REQUIRED ACTION — Pictures left aside, return the lines below exactly, from the one with "Task: Click the 互动消息 panel settings gear" to the end, including both ends.

:: DATA LISTING ::

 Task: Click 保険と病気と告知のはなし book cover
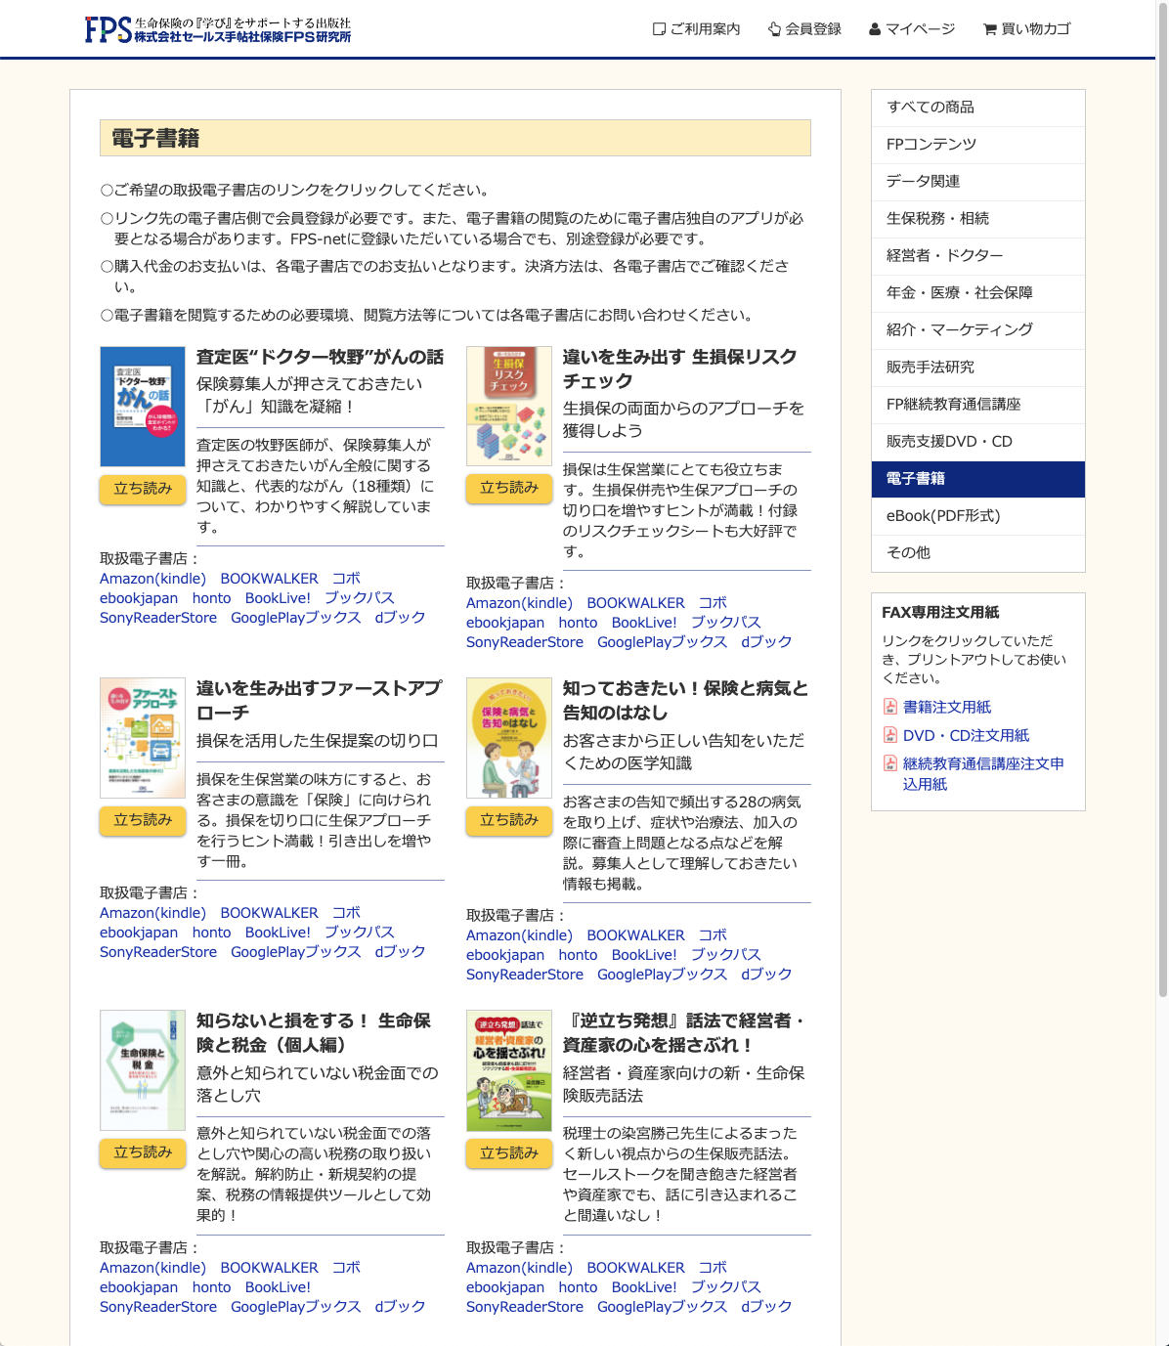pos(509,738)
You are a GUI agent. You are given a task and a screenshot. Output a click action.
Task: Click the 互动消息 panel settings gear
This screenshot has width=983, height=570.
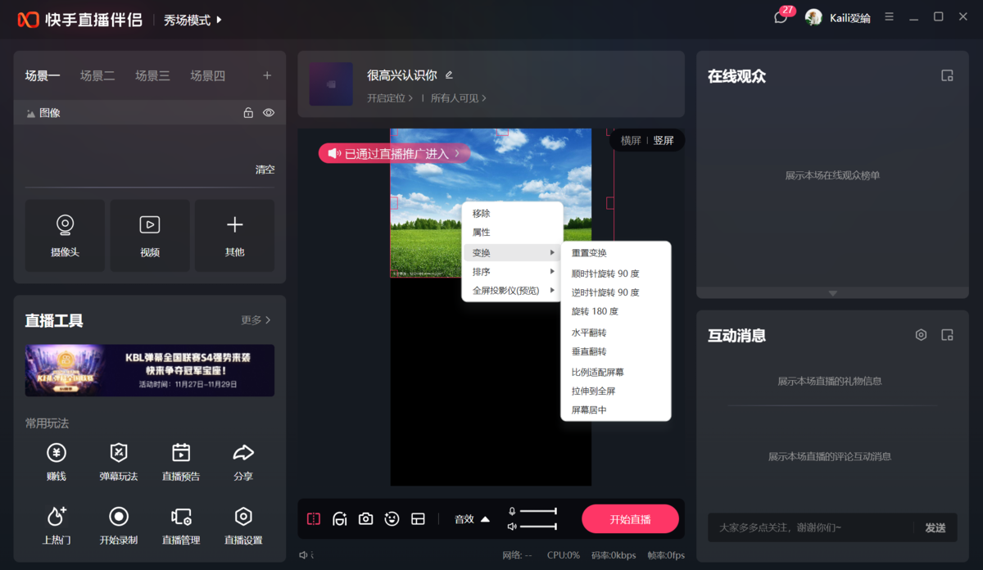(x=920, y=334)
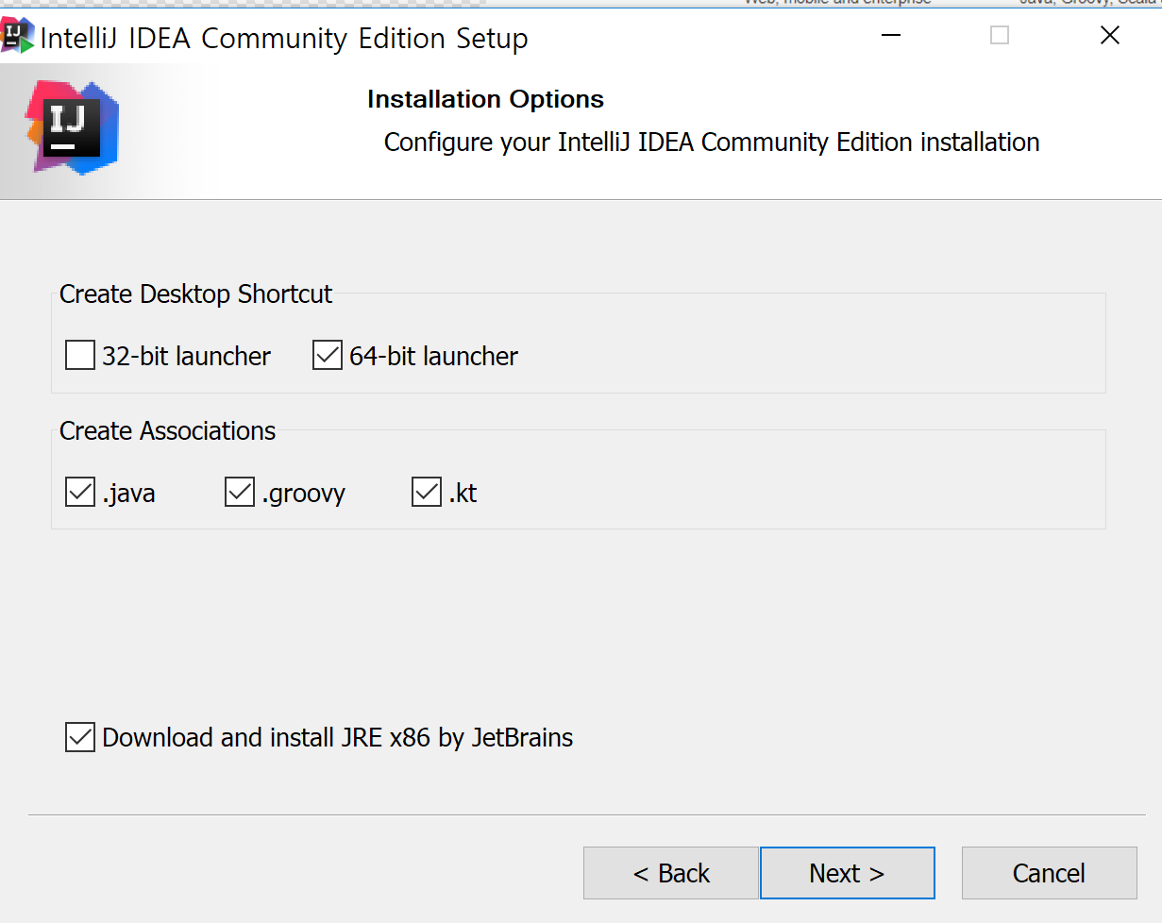Enable the 32-bit launcher desktop shortcut

[80, 356]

:::

COMPLETED EXERCISE —
Task: Click the 互动消息 panel settings gear
This screenshot has width=983, height=570.
(x=920, y=334)
Enable the 32-bit launcher desktop shortcut

[80, 356]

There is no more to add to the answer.